I'm enjoying using Go for the few small services I'm using it for but it seems that a language which has to constantly fight it's users to reinforce what it considers idiomatic has some core issues.
Python is another language where there is a lot of talk about idiomatic code ('Pythonic').
C++11 and C++14 also have a lot of idiomatic discussion since the community's trying to move to a different style with the latest enhancements.
Not sure if this is a signal of core issues.
I wonder what an appropriate adjective could be for idiomatic Go code. Gonic? Gonian?
I've grown to prefer it, as exception handling typically boils down to "not my problem" in most code bases. Go forces you to think through each error condition, which is an unusual amount of effort for people who may not be accustomed to it.
You need discussion about what's considered "good" before you can arrive at a relatively common opinion about that.
That said, I've tried channeling Rob and it is an interesting and informative experience ..
http://talks.golang.org/2014/readability.slide#11
In this example, have to check error 3 times to write 4 lines of code.
The function would be '... throws IOException'. That seems to satisfy the "think of disk/network failure as a very common case" design goal with minimal boilerplate. That brings up a separate discussion on checked vs unchecked exceptions, but I guess we can save that one for comparisons against a language with unchecked exceptions!
However, after a few months of writing code using that model, I find that I don't really like it and prefer the if err != nil model much more.

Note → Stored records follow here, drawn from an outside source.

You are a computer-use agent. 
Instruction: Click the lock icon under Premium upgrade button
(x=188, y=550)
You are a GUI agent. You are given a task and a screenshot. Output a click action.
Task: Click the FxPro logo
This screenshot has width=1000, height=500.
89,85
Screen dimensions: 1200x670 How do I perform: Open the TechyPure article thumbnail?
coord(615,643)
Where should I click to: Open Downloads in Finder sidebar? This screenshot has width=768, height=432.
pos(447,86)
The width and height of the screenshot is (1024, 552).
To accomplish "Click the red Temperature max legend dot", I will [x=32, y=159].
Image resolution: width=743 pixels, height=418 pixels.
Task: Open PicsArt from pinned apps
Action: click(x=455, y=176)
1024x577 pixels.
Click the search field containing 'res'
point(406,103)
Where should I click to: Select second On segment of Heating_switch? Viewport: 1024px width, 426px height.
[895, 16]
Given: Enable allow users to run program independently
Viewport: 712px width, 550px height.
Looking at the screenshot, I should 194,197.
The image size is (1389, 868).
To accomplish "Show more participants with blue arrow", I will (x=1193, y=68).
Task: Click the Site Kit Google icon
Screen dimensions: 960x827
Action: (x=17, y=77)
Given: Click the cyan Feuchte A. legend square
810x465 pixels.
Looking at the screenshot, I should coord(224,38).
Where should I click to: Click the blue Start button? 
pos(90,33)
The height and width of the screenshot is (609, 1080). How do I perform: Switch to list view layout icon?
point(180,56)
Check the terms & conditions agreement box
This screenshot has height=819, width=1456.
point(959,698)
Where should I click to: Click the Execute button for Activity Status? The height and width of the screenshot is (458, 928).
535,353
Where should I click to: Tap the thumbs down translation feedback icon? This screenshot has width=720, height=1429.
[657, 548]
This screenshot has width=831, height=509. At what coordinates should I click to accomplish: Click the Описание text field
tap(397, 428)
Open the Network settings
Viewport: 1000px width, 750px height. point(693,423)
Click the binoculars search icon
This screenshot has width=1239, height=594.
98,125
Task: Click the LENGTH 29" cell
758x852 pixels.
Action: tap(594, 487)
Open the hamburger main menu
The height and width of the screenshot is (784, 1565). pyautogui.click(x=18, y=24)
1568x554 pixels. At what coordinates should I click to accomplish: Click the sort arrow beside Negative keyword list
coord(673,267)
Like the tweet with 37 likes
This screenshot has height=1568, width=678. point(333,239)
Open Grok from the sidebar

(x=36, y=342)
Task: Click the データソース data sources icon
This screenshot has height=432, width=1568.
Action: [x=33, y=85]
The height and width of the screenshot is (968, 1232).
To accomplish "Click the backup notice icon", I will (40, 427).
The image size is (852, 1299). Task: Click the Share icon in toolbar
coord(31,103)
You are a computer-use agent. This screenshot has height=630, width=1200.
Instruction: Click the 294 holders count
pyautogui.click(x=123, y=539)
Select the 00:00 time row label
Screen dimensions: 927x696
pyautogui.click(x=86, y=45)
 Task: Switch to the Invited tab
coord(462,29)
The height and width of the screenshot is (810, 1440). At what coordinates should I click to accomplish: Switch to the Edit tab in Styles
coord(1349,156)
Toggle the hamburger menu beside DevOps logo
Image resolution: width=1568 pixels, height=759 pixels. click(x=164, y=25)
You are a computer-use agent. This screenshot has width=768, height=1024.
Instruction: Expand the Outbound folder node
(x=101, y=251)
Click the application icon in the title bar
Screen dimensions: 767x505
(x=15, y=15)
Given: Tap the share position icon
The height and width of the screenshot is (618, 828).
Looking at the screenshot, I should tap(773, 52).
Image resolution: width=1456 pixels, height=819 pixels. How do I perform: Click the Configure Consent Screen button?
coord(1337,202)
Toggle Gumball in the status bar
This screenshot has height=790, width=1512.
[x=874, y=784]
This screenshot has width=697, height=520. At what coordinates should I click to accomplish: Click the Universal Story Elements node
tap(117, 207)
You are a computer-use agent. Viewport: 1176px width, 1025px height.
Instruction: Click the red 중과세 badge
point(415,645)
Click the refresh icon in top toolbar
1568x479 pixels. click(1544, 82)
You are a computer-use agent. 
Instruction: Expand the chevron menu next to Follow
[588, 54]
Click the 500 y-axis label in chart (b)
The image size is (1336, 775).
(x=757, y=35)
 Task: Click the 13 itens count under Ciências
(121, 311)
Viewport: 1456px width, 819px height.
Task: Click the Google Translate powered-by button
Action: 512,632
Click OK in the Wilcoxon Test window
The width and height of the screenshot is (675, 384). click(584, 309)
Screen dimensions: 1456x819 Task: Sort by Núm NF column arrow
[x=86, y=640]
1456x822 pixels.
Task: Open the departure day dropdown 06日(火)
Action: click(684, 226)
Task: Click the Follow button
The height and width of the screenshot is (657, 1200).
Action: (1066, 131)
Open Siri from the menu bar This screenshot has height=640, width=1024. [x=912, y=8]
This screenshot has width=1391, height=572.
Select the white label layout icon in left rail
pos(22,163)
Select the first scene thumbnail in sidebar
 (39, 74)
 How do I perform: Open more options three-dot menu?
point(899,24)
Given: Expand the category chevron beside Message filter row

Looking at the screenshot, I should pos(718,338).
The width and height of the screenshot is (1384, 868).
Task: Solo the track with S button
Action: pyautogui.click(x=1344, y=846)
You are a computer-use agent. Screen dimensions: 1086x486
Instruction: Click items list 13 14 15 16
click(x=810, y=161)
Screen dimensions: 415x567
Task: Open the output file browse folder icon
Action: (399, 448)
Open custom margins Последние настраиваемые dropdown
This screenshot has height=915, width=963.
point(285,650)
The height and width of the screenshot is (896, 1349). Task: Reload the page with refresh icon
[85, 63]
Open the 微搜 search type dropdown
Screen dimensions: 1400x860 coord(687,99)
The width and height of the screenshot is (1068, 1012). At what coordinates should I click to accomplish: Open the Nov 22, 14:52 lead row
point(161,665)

While this can appear to be a little tedious, I've found it extremely useful once I started checking code coverage in my tests. It makes it very clear which exceptional cases you aren't testing. This in turn makes it obvious how well tested the code is. I know from looking at my code coverage what kind failures I'm handling properly and which ones I'm delegating to the caller. This allows for better documentation where API users know what failure modes to expect.
[1] https://godoc.org/github.com/surullabs/fault [2] https://golang.org/doc/effective_go.html#recover
The biggest problem I have had most so far is when reading other code, finding the meaning amongst all of the error nil checks and the sprawling if conditions that they bring.
Another thing that makes it difficult is the preference for scattering returns everywhere and avoiding `else if`s, I read code structurally so code like this from slide 29 (http://talks.golang.org/2014/readability.slide#29) is really difficult to parse.
func finishStatus(r Result, complete bool) int {
if !complete {
return http.StatusAccepted
}
if stat, ok := r.Object.(*api.Status); ok && stat.Code != 0 {
return stat.Code
}
if r.Created {
return http.StatusCreated
}
return http.StatusOK
}When I see code like this I will assume that it's going to check every condition:
if !complete {
// do something
}
if stat, ok := r.Object.(*api.Status); ok && stat.Code != 0 {
// do something
}
if r.Created {
// do something
}
If the first condition matching causes the second, third, nth condition to not be checked then why not make it clear in the code by adding an `else`?The recommended way means that I can't trust my assumption and that I'll have to read the entire function and examine the `//do something`s instead
But then what would the following "if" look like ?
Simply spoken, the original code will suppress the error from out.Close().
I think this is tricky in any language.
Playing around a bit, I discovered that the arrow keys bring you to the next slides. Perhaps there could be a way to make that more obvious, or provide buttons onscreen.